Widgets should fail quietly. When weather can’t be fetched, show placeholder UI instead of blowing up the layout.


Widget View

import SwiftUI
import WidgetKit
import WeatherKit

struct RouteWeatherWidgetView: View {
    let entry: RouteWeatherEntry

    var body: some View {
        VStack(alignment: .leading, spacing: 8) {
            CityRow(name: entry.route.originName, weather: entry.originWeather)
            CityRow(name: entry.route.destinationName, weather: entry.destinationWeather)
            Text("Weather data provided by Apple Weather.")
                .font(.caption2)
                .foregroundStyle(.secondary)
        }
        .padding()
    }
}

struct CityRow: View {
    let name: String
    let weather: CurrentWeather?

    var body: some View {
        HStack {
            Text(name)
                .font(.caption.bold())
            Spacer()
            if let weather {
                Image(systemName: weather.symbolName)
                Text(weather.temperature.formatted())
                    .font(.caption)
            } else {
                Text(" - ")
                    .font(.caption)
            }
        }
    }
}

Registering the Widget

import WidgetKit
import SwiftUI

@main
struct SwiftAirWidget: Widget {

    var body: some WidgetConfiguration {
        StaticConfiguration(
            kind: "SwiftAirRouteWeather",
            provider: RouteWeatherProvider()
        ) { entry in
            RouteWeatherWidgetView(entry: entry)
        }
        .configurationDisplayName("Route Weather")
        .description("Compare origin and destination weather at a glance.")
        .supportedFamilies([.systemSmall, .systemMedium])
    }
}

The medium family is the sweet spot for route comparisons. It gives you just enough horizontal space to show two cities, two conditions, and two temperatures without forcing visual compromises. Airport names stay readable, icons don’t feel cramped, and the comparison remains obvious at a glance.

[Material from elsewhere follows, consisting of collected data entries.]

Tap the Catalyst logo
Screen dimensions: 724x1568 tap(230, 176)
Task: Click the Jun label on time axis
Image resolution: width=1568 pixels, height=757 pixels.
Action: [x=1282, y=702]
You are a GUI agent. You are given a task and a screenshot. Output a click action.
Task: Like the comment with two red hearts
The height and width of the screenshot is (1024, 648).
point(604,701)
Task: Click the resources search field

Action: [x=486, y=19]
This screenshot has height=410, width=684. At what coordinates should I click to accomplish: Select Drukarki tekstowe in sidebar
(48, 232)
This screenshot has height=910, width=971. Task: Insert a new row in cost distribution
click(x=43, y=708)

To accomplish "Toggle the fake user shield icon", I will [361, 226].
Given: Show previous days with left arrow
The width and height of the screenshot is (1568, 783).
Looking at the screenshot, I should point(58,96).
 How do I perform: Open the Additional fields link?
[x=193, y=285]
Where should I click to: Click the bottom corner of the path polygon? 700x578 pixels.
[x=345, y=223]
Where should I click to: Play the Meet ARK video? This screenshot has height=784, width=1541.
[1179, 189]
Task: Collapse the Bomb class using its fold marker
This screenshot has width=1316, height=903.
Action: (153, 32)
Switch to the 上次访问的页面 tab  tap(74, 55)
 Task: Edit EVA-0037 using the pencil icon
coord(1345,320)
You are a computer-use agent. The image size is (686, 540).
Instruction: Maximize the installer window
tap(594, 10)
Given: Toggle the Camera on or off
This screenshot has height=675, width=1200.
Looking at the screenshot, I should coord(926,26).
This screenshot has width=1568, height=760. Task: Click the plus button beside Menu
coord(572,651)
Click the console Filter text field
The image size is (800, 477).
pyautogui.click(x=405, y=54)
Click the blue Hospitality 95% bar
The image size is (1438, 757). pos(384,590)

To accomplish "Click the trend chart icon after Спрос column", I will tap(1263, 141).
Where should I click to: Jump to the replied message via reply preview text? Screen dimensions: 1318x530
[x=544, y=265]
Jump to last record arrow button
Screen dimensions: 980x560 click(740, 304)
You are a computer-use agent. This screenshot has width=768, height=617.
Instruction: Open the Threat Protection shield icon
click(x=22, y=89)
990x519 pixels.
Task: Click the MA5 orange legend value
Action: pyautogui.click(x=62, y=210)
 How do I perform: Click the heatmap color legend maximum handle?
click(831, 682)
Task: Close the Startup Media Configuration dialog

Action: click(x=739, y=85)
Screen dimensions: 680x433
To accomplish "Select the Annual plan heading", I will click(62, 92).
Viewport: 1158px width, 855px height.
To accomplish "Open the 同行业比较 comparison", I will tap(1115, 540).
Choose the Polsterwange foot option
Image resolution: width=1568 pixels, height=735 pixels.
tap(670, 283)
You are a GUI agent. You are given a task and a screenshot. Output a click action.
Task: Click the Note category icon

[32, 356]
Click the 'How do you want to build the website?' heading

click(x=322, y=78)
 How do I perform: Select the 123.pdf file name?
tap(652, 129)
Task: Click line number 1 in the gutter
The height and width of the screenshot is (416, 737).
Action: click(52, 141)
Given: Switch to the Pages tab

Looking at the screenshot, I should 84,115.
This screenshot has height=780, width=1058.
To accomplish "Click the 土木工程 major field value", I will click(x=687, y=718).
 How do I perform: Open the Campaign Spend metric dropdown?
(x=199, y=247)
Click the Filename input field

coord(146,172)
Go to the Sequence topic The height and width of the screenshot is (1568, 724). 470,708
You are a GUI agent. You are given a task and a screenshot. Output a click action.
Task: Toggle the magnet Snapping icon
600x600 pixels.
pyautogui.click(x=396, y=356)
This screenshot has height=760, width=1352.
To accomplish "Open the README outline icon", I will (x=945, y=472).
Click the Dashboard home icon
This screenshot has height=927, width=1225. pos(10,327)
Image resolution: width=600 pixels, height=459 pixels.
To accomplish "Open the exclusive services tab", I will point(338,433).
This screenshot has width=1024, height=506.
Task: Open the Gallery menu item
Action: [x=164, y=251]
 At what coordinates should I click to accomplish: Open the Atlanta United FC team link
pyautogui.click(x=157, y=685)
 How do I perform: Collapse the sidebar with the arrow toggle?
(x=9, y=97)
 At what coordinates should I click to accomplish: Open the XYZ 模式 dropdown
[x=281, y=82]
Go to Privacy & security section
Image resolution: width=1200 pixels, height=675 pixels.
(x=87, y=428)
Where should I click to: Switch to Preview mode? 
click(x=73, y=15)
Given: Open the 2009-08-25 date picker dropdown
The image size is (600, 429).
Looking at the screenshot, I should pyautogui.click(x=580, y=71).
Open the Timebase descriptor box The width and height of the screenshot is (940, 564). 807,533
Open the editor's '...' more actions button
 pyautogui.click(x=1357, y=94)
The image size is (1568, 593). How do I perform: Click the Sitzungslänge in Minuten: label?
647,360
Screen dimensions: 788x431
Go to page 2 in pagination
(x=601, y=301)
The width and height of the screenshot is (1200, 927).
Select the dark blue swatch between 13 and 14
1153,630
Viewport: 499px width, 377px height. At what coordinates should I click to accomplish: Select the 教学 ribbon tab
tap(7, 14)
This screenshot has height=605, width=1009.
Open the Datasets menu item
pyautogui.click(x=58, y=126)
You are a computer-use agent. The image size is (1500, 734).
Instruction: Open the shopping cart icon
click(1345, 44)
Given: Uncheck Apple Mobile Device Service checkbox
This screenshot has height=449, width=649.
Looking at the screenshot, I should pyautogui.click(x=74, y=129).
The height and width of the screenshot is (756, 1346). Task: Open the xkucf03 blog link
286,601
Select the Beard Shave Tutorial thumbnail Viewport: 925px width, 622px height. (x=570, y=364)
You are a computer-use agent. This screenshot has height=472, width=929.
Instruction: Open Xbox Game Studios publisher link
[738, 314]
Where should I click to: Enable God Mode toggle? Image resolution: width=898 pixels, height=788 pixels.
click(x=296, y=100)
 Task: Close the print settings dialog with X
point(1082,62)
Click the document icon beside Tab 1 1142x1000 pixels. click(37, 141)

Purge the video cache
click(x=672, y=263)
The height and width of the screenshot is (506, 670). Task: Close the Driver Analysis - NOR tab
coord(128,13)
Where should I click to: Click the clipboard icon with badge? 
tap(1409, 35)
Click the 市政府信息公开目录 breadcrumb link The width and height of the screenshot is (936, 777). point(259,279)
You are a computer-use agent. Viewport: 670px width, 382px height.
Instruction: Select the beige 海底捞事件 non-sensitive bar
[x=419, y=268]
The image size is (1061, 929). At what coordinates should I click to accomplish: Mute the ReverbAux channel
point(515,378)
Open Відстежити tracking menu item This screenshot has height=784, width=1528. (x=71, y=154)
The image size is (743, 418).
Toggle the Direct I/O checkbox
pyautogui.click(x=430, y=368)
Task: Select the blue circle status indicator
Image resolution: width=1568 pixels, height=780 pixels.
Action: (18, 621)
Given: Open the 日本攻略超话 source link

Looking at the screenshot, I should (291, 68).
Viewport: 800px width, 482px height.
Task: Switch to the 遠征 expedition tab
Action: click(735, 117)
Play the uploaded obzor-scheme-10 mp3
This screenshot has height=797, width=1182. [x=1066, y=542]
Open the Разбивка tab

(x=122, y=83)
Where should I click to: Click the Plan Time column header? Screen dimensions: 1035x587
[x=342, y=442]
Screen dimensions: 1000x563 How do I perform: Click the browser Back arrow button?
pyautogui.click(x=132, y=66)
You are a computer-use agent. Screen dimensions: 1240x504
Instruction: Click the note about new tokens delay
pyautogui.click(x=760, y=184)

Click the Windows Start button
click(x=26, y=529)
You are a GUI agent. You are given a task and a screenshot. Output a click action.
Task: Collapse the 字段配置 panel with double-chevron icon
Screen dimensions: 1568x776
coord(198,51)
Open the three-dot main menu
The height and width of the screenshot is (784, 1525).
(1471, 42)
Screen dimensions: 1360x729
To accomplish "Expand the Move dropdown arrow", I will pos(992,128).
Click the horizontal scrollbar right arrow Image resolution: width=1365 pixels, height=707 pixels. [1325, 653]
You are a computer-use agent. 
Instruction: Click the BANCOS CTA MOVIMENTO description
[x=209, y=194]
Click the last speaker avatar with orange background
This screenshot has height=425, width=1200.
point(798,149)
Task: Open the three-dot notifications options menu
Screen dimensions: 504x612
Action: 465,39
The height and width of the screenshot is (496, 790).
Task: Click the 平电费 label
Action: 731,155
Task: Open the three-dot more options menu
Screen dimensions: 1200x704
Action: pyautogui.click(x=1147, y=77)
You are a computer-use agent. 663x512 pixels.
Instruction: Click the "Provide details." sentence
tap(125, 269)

The small family can still work, but it pushes you toward tradeoffs very quickly. City names often need truncation, temperatures lose context, and the whole widget starts to feel like a tease instead of a useful snapshot. For something as comparison-driven as route weather, medium strikes the best balance between density and clarity.


Wrapping It Up

Origin vs destination weather is one of those features that sounds small on paper, but changes how people actually use the app. It stops being a generic weather demo and starts acting like real travel context - the kind passengers check instinctively before they trust the rest of the screen.

The in-app card gives depth. The widget gives awareness. WeatherKit stays out of the way.

That’s the trade you want.

Apple’s WeatherKit docs are here if you want to keep going:

https://developer.apple.com/weatherkit/

Thanks for reading.

This is one of those features that quietly does its job. When it’s right, nobody comments. When it’s wrong, everyone notices. Weather still wins sometimes - but now at least it’s visible everywhere it should be.